━━━ DATA EXTRACT ━━━

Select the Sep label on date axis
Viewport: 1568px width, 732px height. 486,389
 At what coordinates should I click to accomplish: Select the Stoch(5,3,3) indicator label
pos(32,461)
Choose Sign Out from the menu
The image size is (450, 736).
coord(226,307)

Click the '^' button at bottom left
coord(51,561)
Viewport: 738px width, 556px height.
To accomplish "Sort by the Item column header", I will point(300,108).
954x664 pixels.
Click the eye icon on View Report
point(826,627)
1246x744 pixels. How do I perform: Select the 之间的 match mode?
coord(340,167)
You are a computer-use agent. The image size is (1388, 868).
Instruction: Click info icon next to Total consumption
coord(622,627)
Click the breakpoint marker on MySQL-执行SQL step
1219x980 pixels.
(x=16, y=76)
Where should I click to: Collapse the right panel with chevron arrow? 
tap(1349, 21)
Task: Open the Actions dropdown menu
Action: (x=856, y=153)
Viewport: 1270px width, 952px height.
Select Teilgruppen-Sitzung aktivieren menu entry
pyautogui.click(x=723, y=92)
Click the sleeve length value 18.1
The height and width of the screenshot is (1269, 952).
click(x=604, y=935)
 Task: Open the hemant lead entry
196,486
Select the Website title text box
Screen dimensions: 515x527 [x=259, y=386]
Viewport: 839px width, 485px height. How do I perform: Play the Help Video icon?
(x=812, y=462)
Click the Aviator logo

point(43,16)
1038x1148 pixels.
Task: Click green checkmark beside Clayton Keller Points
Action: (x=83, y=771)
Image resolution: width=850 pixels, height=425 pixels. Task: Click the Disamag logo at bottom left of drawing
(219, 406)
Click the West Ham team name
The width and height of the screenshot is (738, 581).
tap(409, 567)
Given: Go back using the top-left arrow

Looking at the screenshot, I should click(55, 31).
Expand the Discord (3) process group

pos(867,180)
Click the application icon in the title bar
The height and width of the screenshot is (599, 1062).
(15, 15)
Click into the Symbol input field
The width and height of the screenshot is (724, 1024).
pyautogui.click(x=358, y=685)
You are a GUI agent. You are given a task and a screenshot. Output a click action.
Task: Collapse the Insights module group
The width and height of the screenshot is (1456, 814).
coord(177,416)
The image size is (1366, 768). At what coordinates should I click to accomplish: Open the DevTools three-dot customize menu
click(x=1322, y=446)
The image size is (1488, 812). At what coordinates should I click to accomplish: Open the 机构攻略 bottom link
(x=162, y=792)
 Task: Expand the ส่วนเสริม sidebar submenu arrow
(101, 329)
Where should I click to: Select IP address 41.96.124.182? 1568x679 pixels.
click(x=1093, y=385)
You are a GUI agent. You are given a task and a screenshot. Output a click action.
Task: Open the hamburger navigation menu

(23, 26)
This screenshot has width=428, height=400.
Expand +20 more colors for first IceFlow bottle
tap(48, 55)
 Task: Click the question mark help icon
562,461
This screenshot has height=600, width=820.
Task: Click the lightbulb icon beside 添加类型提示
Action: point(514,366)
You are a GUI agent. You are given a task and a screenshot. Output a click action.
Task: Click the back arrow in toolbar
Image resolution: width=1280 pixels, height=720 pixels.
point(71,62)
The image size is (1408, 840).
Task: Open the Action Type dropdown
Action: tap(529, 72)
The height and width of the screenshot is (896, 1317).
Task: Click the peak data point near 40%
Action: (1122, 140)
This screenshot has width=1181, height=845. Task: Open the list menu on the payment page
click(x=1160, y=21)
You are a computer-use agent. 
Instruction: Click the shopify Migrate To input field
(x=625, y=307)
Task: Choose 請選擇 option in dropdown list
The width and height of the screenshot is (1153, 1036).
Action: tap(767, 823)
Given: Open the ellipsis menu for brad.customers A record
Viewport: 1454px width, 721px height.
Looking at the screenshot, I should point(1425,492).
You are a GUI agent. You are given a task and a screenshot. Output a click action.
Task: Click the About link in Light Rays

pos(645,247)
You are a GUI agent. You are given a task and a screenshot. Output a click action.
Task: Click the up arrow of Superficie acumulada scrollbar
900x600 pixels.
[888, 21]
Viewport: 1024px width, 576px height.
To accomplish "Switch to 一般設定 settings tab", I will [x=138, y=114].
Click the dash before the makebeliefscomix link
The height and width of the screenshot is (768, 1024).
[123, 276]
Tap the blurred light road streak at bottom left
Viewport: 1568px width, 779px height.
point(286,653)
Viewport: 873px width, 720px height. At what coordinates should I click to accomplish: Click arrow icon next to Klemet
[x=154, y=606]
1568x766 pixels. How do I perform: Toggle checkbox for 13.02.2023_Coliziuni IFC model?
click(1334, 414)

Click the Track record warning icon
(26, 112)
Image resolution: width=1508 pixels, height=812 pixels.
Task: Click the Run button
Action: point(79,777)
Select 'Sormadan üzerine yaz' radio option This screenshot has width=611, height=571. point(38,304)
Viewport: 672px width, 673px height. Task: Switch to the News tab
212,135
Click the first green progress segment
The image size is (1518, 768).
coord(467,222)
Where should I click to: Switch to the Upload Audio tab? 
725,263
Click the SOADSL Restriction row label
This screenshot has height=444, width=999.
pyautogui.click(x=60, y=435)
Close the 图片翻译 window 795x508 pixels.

━━━

EXERCISE GOAL: Reproduce every line of the data above verbatim, with no changes.

CORRECT RESPONSE:
Select the Sep label on date axis
Viewport: 1568px width, 732px height. 486,389
 At what coordinates should I click to accomplish: Select the Stoch(5,3,3) indicator label
pos(32,461)
Choose Sign Out from the menu
The image size is (450, 736).
coord(226,307)

Click the '^' button at bottom left
coord(51,561)
Viewport: 738px width, 556px height.
To accomplish "Sort by the Item column header", I will point(300,108).
954x664 pixels.
Click the eye icon on View Report
point(826,627)
1246x744 pixels. How do I perform: Select the 之间的 match mode?
coord(340,167)
You are a computer-use agent. The image size is (1388, 868).
Instruction: Click info icon next to Total consumption
coord(622,627)
Click the breakpoint marker on MySQL-执行SQL step
1219x980 pixels.
(x=16, y=76)
Where should I click to: Collapse the right panel with chevron arrow? 
tap(1349, 21)
Task: Open the Actions dropdown menu
Action: (x=856, y=153)
Viewport: 1270px width, 952px height.
Select Teilgruppen-Sitzung aktivieren menu entry
pyautogui.click(x=723, y=92)
Click the sleeve length value 18.1
The height and width of the screenshot is (1269, 952).
click(x=604, y=935)
 Task: Open the hemant lead entry
196,486
Select the Website title text box
Screen dimensions: 515x527 [x=259, y=386]
Viewport: 839px width, 485px height. How do I perform: Play the Help Video icon?
(x=812, y=462)
Click the Aviator logo

point(43,16)
1038x1148 pixels.
Task: Click green checkmark beside Clayton Keller Points
Action: (x=83, y=771)
Image resolution: width=850 pixels, height=425 pixels. Task: Click the Disamag logo at bottom left of drawing
(219, 406)
Click the West Ham team name
The width and height of the screenshot is (738, 581).
tap(409, 567)
Given: Go back using the top-left arrow

Looking at the screenshot, I should click(55, 31).
Expand the Discord (3) process group

pos(867,180)
Click the application icon in the title bar
The height and width of the screenshot is (599, 1062).
(15, 15)
Click into the Symbol input field
The width and height of the screenshot is (724, 1024).
pyautogui.click(x=358, y=685)
You are a GUI agent. You are given a task and a screenshot. Output a click action.
Task: Collapse the Insights module group
The width and height of the screenshot is (1456, 814).
coord(177,416)
The image size is (1366, 768). At what coordinates should I click to accomplish: Open the DevTools three-dot customize menu
click(x=1322, y=446)
The image size is (1488, 812). At what coordinates should I click to accomplish: Open the 机构攻略 bottom link
(x=162, y=792)
 Task: Expand the ส่วนเสริม sidebar submenu arrow
(101, 329)
Where should I click to: Select IP address 41.96.124.182? 1568x679 pixels.
click(x=1093, y=385)
You are a GUI agent. You are given a task and a screenshot. Output a click action.
Task: Open the hamburger navigation menu

(23, 26)
This screenshot has width=428, height=400.
Expand +20 more colors for first IceFlow bottle
tap(48, 55)
 Task: Click the question mark help icon
562,461
This screenshot has height=600, width=820.
Task: Click the lightbulb icon beside 添加类型提示
Action: point(514,366)
You are a GUI agent. You are given a task and a screenshot. Output a click action.
Task: Click the back arrow in toolbar
Image resolution: width=1280 pixels, height=720 pixels.
point(71,62)
The image size is (1408, 840).
Task: Open the Action Type dropdown
Action: tap(529, 72)
The height and width of the screenshot is (896, 1317).
Task: Click the peak data point near 40%
Action: (1122, 140)
This screenshot has width=1181, height=845. Task: Open the list menu on the payment page
click(x=1160, y=21)
You are a computer-use agent. 
Instruction: Click the shopify Migrate To input field
(x=625, y=307)
Task: Choose 請選擇 option in dropdown list
The width and height of the screenshot is (1153, 1036).
Action: tap(767, 823)
Given: Open the ellipsis menu for brad.customers A record
Viewport: 1454px width, 721px height.
Looking at the screenshot, I should point(1425,492).
You are a GUI agent. You are given a task and a screenshot. Output a click action.
Task: Click the About link in Light Rays

pos(645,247)
You are a GUI agent. You are given a task and a screenshot. Output a click action.
Task: Click the up arrow of Superficie acumulada scrollbar
900x600 pixels.
[888, 21]
Viewport: 1024px width, 576px height.
To accomplish "Switch to 一般設定 settings tab", I will [x=138, y=114].
Click the dash before the makebeliefscomix link
The height and width of the screenshot is (768, 1024).
[123, 276]
Tap the blurred light road streak at bottom left
Viewport: 1568px width, 779px height.
point(286,653)
Viewport: 873px width, 720px height. At what coordinates should I click to accomplish: Click arrow icon next to Klemet
[x=154, y=606]
1568x766 pixels. How do I perform: Toggle checkbox for 13.02.2023_Coliziuni IFC model?
click(1334, 414)

Click the Track record warning icon
(26, 112)
Image resolution: width=1508 pixels, height=812 pixels.
Task: Click the Run button
Action: point(79,777)
Select 'Sormadan üzerine yaz' radio option This screenshot has width=611, height=571. point(38,304)
Viewport: 672px width, 673px height. Task: Switch to the News tab
212,135
Click the first green progress segment
The image size is (1518, 768).
coord(467,222)
Where should I click to: Switch to the Upload Audio tab? 
725,263
Click the SOADSL Restriction row label
This screenshot has height=444, width=999.
pyautogui.click(x=60, y=435)
Close the 图片翻译 window 795x508 pixels.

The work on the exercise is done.